DUXFORDfotoGALLERY

On the 24th May 1940, Supermarine Spitfire Mk.1/P9374 took off from RAF Hornchurch for an early morning patrol over the French Coast. During air to air combat with Luftwaffe Bf.109s, P9374 suffered cannon damage to its radiator and the loss of coolant to the engine necessitated a speedy return to the ground before the engine seized up. Pilot Officer Peter Cazenove had no option but to make an emergency landing on a beach just outside Calais. Before it could be fully salvaged, the tides and sand soon covered the airframe of P9374 and it remained that way until 1980 when a severe storm shifted the sands to revealed the remains of P9374 exactly where it crash landed 40 years before. The fuselage and wings were extracted from the sands of the French coast and stored. In August 2006, the component parts were moved to Historic Flying Ltd at Duxford for an extensive restoration to flying condition, using as much original parts as was possible, and once all parts had been stockpiled they were all pieced together again over a three and a half year period.

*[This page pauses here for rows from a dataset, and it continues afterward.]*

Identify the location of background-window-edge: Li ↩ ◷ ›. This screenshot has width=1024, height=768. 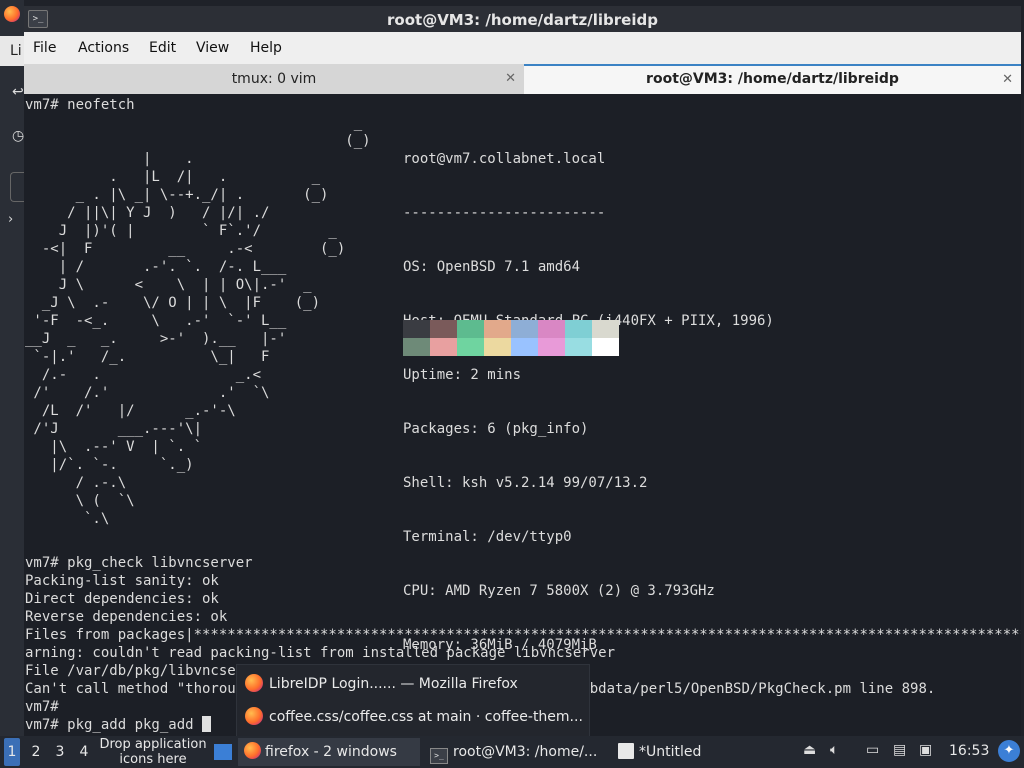
(12, 368).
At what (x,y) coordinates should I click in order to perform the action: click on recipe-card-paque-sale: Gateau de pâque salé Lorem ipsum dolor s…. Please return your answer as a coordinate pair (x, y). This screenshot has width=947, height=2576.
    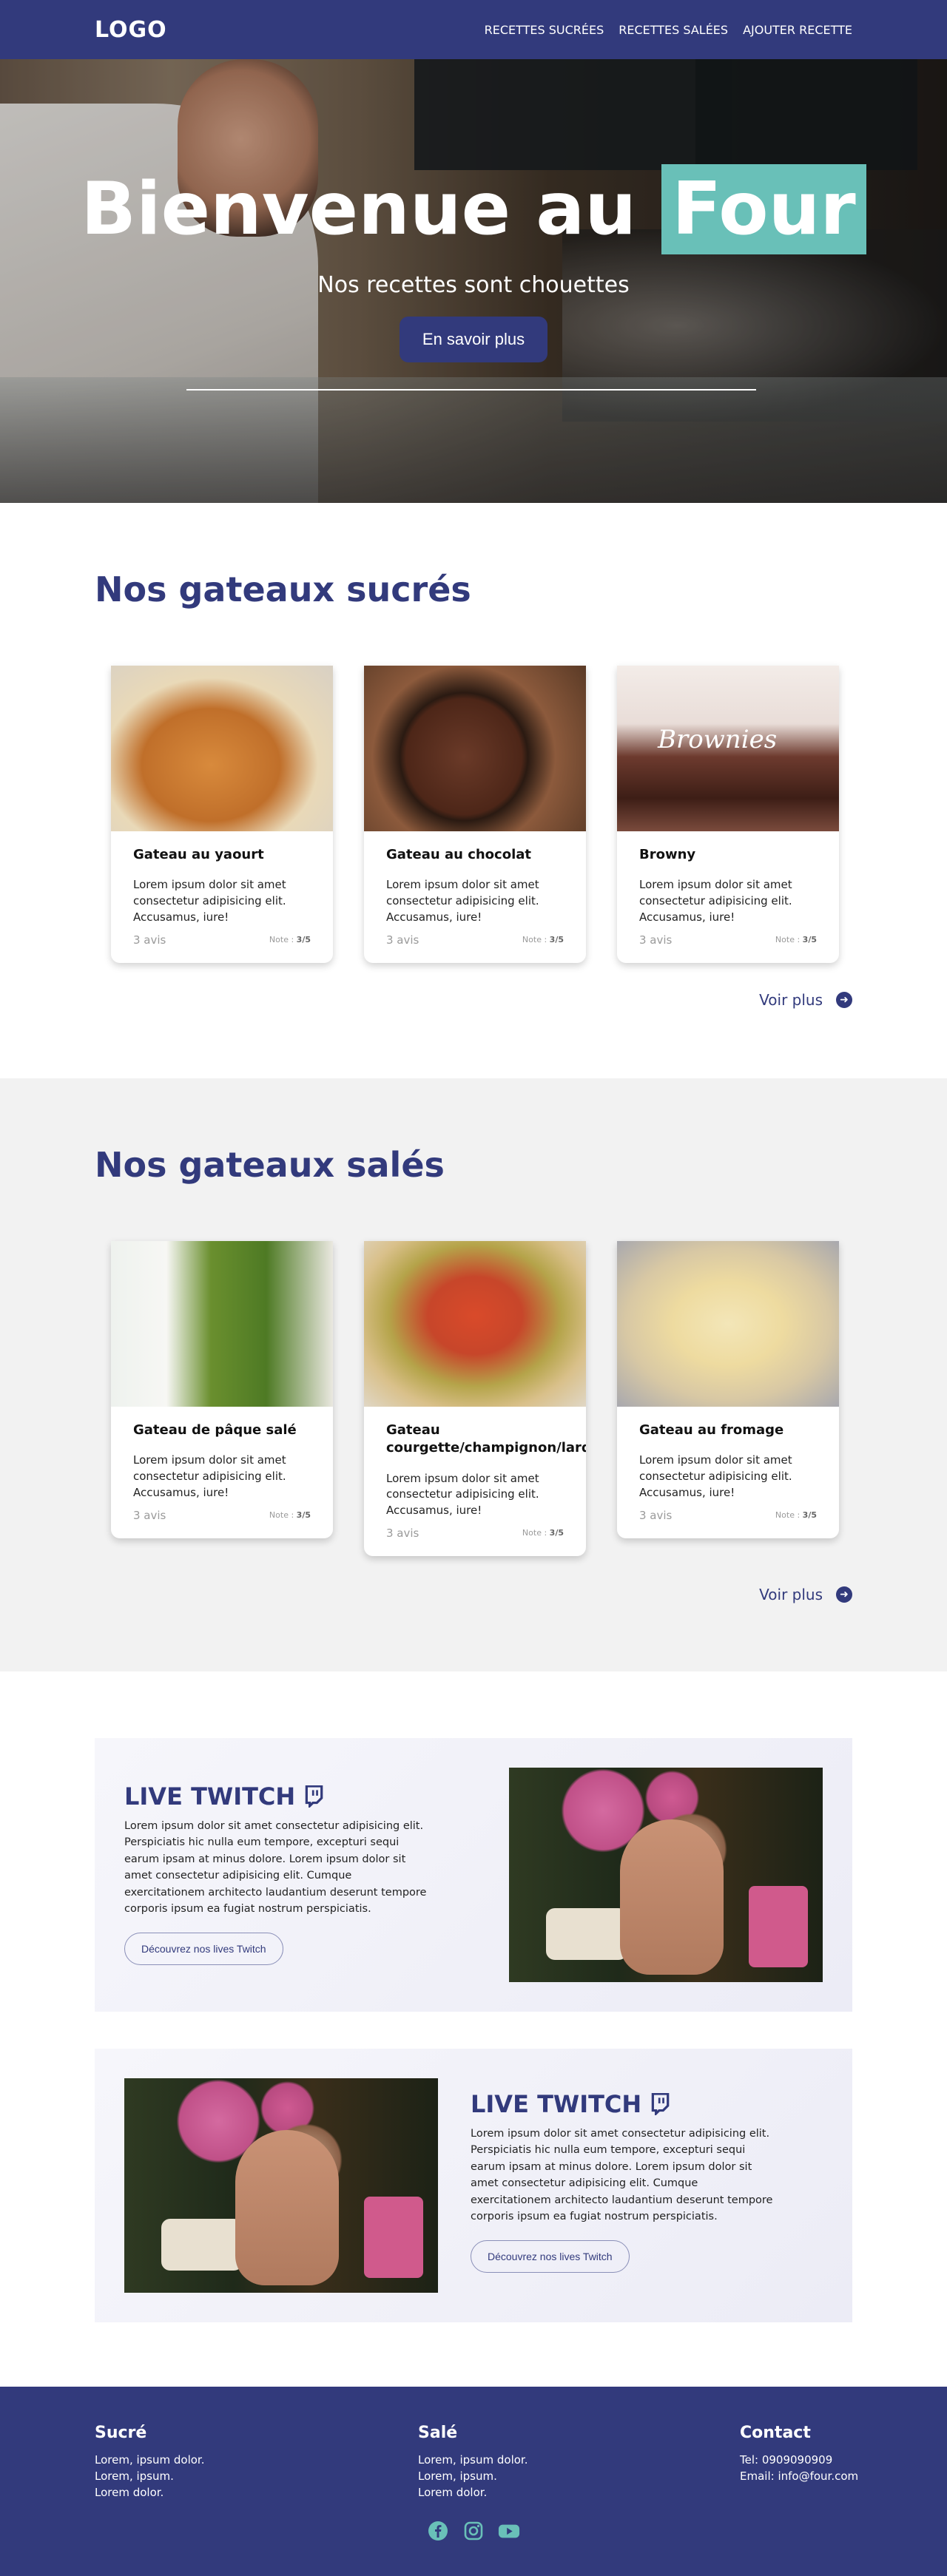
    Looking at the image, I should click on (222, 1390).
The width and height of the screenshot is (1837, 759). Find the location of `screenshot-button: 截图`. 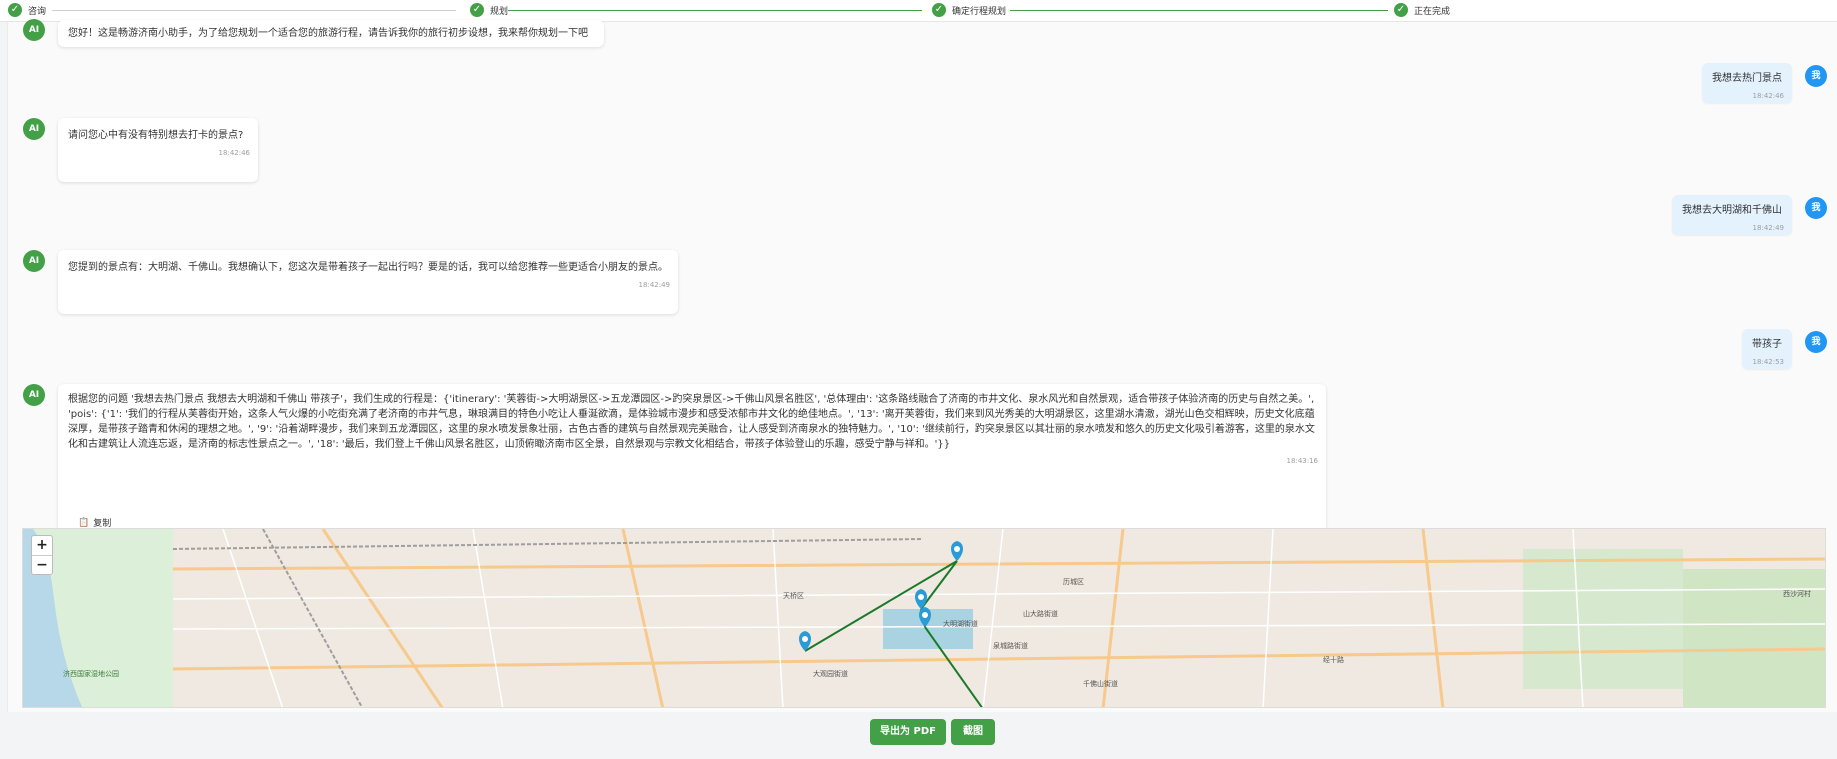

screenshot-button: 截图 is located at coordinates (973, 732).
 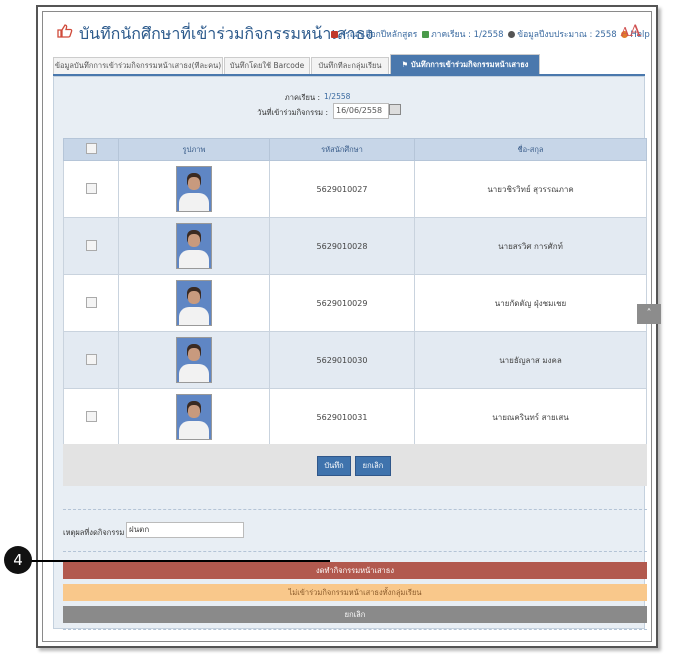 I want to click on font-size-controls: AA, so click(x=631, y=30).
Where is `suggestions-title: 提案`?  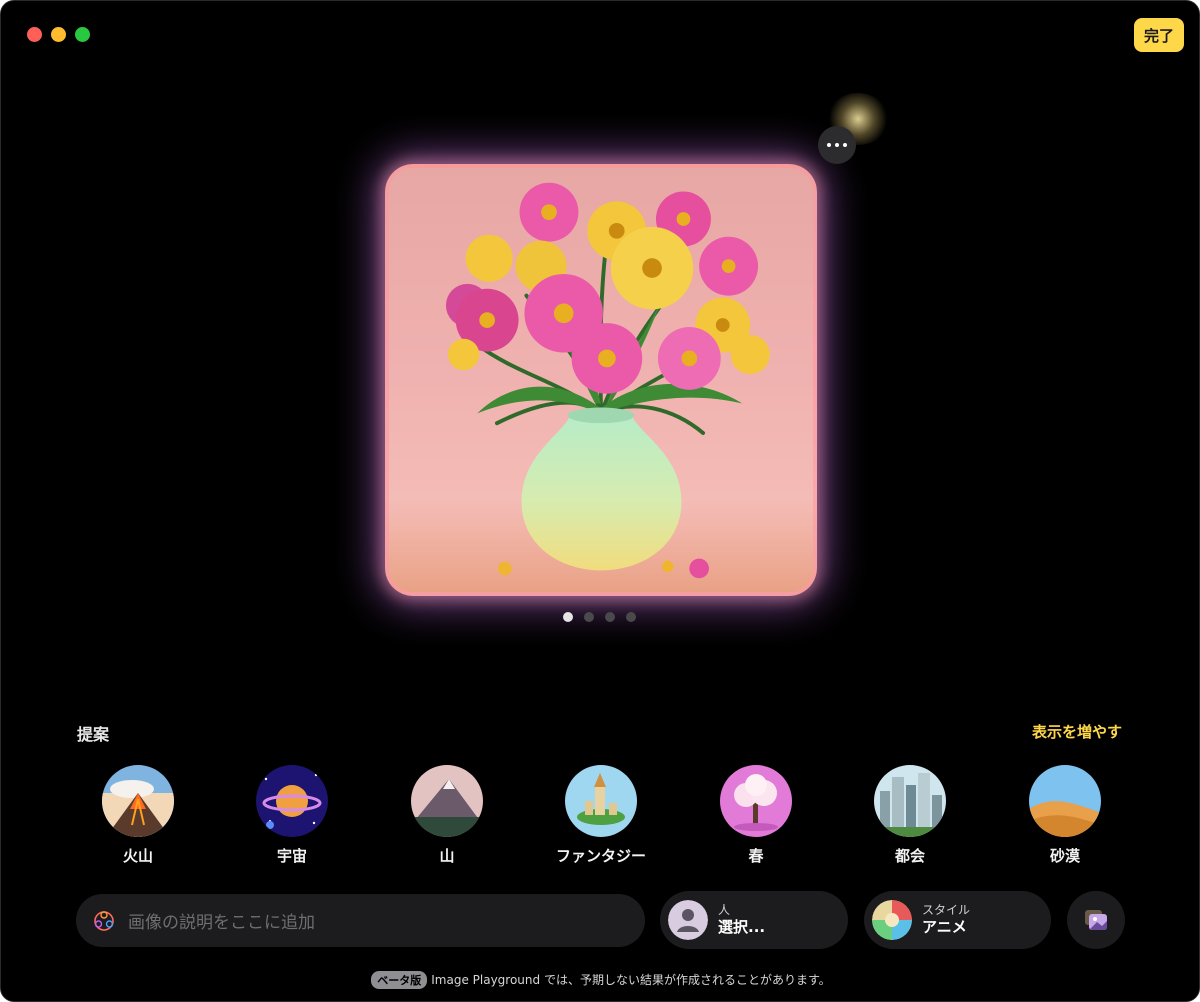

Vickers-Supermarine Spitfire Mk.1A ~ P9374/J ~ (G-MKIA)

2nd September 2011

There was a rumour that the P9374 would have its first flight in 71 years in the hands of John Romain when I was at Duxford on the 1st September. Unfortunately John Romain likes to complete first flights after the museum has closed to the public and true to form at 19.00hrs local on that Thursday evening; P9374 took to the air for a successful test flight. Luckily, he decided to give P9374 a second flight in the full glare of the photographers and enthusiasts that had gathered at Duxford for the arrivals and practice for the Duxford air show the next day.

9th September 2011

On Friday the 9th September, having had many successful test flights during the week, P9374 was unveiled to members of the press from the Sunday Telegraph newspaper for an article that is due to appear on Sunday 18th September. ARCo Harvard ‘Taz’, with a video camera man on board and flown by Rod Dean, and P9374 flown by John Romain took off and headed to the north to look for some clear sky and sunshine for the photo shoot. ‘Taz’ arrived back a short time later and the video camera man was swapped for a stills camera man and ‘Taz’ headed back north again. Once the stills camera man was back on the ground, John Romain returned in P9374 for some top and underside passes for the benefit of the cameras before landing. P9374 had been on its longest flight yet having been airborne for about 65 minutes.